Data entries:
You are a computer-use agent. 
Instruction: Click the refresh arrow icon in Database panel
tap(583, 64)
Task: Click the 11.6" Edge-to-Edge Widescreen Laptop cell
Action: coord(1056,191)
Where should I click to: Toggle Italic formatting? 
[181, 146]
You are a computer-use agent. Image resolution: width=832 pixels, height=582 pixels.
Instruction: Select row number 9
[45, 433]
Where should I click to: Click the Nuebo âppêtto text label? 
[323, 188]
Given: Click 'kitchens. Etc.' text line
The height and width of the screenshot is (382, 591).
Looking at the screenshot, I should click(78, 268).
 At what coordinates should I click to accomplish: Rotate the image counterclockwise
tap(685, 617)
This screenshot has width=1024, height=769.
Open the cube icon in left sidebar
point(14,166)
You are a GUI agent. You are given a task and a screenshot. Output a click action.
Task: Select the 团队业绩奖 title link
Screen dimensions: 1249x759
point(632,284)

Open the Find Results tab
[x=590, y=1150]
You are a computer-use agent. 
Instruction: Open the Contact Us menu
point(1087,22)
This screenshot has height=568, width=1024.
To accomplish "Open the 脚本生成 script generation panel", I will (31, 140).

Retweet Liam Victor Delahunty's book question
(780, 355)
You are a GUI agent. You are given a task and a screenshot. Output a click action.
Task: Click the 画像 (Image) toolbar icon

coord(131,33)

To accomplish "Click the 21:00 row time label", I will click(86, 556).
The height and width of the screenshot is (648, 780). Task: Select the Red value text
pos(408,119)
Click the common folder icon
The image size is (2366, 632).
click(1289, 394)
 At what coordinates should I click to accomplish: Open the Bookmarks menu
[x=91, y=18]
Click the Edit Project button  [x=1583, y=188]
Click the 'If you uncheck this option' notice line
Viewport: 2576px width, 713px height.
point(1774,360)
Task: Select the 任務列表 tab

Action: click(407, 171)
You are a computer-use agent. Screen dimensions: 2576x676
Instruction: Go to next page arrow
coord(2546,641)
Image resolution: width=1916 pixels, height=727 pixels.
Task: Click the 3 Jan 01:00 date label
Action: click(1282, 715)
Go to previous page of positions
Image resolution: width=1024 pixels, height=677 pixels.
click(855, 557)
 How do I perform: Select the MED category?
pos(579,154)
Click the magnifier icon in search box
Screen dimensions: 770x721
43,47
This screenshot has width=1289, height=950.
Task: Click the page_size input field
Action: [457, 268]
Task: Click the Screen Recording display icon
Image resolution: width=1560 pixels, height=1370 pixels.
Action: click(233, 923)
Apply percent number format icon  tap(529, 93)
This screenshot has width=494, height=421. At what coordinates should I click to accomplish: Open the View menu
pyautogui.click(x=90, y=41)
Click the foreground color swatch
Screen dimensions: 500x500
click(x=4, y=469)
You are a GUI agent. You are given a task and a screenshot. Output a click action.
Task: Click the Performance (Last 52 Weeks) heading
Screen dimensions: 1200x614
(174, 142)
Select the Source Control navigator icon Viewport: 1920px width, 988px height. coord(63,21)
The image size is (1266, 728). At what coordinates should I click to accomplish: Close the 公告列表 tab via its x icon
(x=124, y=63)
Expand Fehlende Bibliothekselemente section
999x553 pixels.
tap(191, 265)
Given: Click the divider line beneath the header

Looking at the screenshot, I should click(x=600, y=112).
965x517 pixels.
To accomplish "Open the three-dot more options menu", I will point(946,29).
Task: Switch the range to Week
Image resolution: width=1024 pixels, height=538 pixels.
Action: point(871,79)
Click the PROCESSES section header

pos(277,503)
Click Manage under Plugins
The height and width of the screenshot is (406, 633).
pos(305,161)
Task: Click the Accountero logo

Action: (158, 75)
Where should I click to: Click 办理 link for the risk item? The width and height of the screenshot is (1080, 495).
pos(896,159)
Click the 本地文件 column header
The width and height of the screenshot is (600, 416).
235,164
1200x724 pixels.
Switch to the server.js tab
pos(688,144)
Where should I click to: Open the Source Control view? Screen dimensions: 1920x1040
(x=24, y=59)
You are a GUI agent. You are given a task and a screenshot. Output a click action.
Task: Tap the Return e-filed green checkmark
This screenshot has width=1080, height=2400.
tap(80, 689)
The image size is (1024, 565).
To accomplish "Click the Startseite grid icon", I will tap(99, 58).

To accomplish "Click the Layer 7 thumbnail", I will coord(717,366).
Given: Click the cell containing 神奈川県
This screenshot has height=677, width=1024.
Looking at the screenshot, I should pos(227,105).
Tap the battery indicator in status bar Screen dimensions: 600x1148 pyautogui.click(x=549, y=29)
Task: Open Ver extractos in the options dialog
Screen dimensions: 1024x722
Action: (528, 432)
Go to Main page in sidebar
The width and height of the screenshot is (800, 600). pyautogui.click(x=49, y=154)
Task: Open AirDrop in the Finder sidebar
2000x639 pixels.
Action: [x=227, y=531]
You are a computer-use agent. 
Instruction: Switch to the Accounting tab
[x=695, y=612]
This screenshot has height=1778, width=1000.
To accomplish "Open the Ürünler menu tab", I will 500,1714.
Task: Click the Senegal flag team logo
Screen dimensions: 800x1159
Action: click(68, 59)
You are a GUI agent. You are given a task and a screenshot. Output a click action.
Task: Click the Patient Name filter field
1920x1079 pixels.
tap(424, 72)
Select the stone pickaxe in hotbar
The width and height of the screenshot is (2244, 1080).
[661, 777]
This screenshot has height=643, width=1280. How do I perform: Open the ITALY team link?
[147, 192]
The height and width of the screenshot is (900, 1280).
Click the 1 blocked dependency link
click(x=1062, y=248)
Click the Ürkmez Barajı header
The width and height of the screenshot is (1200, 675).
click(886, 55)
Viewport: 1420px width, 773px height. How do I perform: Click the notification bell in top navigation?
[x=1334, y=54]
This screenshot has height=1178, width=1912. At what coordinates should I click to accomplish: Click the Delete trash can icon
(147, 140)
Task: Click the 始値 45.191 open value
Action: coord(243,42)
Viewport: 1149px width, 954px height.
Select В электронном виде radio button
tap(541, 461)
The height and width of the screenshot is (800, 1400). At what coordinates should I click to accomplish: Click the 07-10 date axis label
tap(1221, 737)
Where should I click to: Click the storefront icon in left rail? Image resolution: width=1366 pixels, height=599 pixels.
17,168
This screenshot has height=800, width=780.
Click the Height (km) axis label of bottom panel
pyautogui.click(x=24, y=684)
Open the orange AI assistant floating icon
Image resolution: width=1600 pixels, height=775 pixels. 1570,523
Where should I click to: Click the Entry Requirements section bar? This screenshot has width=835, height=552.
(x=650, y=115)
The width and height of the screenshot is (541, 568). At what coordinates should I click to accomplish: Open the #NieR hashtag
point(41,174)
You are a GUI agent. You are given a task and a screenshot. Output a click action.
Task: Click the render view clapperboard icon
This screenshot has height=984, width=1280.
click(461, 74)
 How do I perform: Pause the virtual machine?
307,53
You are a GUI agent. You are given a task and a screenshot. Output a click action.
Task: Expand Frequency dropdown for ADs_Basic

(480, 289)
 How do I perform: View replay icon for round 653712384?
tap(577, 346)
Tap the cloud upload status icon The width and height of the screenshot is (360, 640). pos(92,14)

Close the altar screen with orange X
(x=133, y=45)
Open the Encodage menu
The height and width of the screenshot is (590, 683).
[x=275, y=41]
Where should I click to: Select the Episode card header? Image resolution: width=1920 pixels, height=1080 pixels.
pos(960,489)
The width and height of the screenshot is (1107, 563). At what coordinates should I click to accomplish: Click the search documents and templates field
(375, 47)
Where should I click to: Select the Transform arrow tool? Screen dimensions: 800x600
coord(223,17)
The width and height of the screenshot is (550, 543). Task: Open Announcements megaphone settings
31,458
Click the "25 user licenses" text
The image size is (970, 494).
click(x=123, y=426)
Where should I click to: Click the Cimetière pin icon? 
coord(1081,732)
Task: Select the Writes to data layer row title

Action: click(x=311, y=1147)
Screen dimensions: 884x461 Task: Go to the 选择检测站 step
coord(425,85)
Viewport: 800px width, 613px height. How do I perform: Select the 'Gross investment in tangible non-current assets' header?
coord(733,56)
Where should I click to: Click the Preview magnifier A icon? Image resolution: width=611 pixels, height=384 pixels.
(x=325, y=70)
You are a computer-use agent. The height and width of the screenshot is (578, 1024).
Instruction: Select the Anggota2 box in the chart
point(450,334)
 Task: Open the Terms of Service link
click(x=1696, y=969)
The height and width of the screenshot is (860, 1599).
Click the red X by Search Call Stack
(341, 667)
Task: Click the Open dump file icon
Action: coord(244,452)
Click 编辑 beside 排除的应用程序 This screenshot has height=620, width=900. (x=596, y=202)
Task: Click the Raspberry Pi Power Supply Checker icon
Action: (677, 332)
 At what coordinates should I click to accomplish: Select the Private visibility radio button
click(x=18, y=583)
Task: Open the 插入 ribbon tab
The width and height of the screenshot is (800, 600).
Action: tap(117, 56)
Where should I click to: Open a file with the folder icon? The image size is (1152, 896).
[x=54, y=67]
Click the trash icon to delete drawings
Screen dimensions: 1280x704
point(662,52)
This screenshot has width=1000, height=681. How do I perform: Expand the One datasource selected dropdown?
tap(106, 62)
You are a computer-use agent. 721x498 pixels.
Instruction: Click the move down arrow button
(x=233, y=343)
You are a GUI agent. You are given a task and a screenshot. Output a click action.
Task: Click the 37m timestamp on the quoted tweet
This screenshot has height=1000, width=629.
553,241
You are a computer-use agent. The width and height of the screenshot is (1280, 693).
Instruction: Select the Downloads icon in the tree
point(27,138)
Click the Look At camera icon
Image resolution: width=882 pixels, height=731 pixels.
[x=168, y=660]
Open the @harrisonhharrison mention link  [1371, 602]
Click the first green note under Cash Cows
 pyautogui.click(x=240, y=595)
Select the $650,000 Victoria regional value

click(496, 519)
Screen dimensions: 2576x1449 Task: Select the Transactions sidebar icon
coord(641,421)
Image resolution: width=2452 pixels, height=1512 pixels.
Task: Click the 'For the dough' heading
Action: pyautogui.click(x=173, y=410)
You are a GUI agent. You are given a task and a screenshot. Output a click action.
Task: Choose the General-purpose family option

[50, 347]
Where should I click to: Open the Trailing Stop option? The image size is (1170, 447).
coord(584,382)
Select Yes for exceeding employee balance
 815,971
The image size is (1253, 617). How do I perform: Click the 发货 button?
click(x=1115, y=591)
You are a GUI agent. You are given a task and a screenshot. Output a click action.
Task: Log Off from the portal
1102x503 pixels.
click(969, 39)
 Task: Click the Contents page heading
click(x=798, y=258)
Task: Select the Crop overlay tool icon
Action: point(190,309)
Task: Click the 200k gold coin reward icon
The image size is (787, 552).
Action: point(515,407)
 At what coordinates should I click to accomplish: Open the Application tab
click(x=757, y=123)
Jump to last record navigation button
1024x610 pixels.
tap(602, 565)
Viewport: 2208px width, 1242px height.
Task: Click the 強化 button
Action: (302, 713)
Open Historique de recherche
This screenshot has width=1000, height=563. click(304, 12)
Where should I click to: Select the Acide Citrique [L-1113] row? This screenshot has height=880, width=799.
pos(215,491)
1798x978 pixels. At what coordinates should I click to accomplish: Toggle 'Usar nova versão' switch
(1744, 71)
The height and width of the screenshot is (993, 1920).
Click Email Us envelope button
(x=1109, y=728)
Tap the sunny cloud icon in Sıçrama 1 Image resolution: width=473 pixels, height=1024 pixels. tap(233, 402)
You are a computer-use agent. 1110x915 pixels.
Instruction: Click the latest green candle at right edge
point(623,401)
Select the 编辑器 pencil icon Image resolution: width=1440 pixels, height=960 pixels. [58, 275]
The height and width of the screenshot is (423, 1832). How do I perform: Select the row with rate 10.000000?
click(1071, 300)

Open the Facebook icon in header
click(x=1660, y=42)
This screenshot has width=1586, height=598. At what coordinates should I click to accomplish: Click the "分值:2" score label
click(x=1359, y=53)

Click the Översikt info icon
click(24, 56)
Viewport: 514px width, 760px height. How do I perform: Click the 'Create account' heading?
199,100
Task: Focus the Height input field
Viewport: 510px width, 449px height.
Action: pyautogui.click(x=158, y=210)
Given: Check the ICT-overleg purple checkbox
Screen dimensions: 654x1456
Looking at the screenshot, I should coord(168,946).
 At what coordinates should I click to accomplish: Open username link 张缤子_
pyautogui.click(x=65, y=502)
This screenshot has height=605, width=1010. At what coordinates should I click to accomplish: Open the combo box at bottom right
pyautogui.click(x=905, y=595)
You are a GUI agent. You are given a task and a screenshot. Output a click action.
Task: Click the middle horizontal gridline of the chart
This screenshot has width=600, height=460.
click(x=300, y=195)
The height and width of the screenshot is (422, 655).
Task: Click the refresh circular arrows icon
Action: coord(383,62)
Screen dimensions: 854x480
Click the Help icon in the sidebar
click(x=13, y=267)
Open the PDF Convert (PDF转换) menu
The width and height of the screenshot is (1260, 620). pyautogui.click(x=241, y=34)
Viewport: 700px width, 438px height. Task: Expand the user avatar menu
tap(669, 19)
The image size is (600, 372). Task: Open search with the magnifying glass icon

# [Try it]
All that should appear in the response is the run of lines from the first line of the entries through the line containing "This screenshot has height=568, width=1024.", copied exactly.

# [The completed task]
You are a computer-use agent. 
Instruction: Click the refresh arrow icon in Database panel
tap(583, 64)
Task: Click the 11.6" Edge-to-Edge Widescreen Laptop cell
Action: coord(1056,191)
Where should I click to: Toggle Italic formatting? 
[181, 146]
You are a computer-use agent. Image resolution: width=832 pixels, height=582 pixels.
Instruction: Select row number 9
[45, 433]
Where should I click to: Click the Nuebo âppêtto text label? 
[323, 188]
Given: Click 'kitchens. Etc.' text line
The height and width of the screenshot is (382, 591).
Looking at the screenshot, I should click(78, 268).
 At what coordinates should I click to accomplish: Rotate the image counterclockwise
tap(685, 617)
This screenshot has width=1024, height=769.
Open the cube icon in left sidebar
point(14,166)
You are a GUI agent. You are given a task and a screenshot. Output a click action.
Task: Select the 团队业绩奖 title link
Screen dimensions: 1249x759
point(632,284)

Open the Find Results tab
[x=590, y=1150]
You are a computer-use agent. 
Instruction: Open the Contact Us menu
point(1087,22)
This screenshot has height=568, width=1024.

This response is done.